Why does this topic matter?

• This topic matters because more and more organizations and platforms are implementing a SOAR solution streamlines and enhances the efficiency of incident response process via automation of tasks.

How would a security team benefit from implementing a SOAR solution?

• After reading the articles, I can see a verity of benefits a SOAR solution would bring to a security team.
  • The first is that SOAR would ease the workload of the team by automating repetitive and time consuming tasks. The implementation of automation would allow the team to focus on other projects and issues.
  • The second is that SOAR would reduce the teams response time to security incidents via quick identification and containment of threats.

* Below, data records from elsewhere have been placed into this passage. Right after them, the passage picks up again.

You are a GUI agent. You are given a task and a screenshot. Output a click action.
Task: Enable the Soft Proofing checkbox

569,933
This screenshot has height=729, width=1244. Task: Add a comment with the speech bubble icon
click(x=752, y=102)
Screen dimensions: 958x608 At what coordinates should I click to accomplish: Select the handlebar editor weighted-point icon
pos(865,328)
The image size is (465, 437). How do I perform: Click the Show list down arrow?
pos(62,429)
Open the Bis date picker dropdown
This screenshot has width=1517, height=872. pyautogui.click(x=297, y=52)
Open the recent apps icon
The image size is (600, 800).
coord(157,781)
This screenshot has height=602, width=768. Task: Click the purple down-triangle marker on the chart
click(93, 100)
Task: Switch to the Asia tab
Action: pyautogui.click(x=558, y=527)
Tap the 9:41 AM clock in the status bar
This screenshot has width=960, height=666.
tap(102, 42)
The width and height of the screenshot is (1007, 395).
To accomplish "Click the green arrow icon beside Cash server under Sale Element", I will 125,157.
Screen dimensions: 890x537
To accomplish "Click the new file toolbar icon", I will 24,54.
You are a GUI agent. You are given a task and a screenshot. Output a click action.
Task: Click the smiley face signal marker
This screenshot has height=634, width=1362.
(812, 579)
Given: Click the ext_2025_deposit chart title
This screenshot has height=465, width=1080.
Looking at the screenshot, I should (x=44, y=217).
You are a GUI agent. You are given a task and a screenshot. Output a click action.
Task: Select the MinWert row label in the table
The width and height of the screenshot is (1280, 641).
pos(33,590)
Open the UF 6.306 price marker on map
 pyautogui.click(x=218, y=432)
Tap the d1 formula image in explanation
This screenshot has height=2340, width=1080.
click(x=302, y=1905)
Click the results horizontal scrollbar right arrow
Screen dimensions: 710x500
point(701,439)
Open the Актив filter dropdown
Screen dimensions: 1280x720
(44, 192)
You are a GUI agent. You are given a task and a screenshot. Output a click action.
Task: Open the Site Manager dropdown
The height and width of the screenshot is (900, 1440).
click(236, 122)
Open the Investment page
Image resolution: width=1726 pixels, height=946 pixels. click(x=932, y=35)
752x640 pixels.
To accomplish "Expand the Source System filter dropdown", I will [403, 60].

This would minimize the potential impact on the organization.
  • Lastly, the SOAR solution allows for scalability, since security incidents have shown to be moving into a more complex stage, the ability to handle a larger number of incidents is paramount.

Explain how a SOAR solution fits into the Incident Response process.

• The SOAR solution fits into various spots for incident response process.
  • SOAR can integrate with SIEM systems to automate detection and identify potential security incidents based on certain rules.
  • This solution can also be used in incident analysis. By automating the process of gathering additional data such as context, threat intelligence feeds, and historical data will lead to a more enriching incident data to analyze.
  • SOAR can also fit into the documentation and reporting portion of incident response process. It can assist in documenting the entire incident response process, very useful for post incident analysis, compliance reports, and improving future strategies.

Things I want to know more about

• I would like to know more about how automation for SOAR works exactly. It would be valuable for me to know more about how to integrate scrips within the SOAR environment, and which programming languages are used.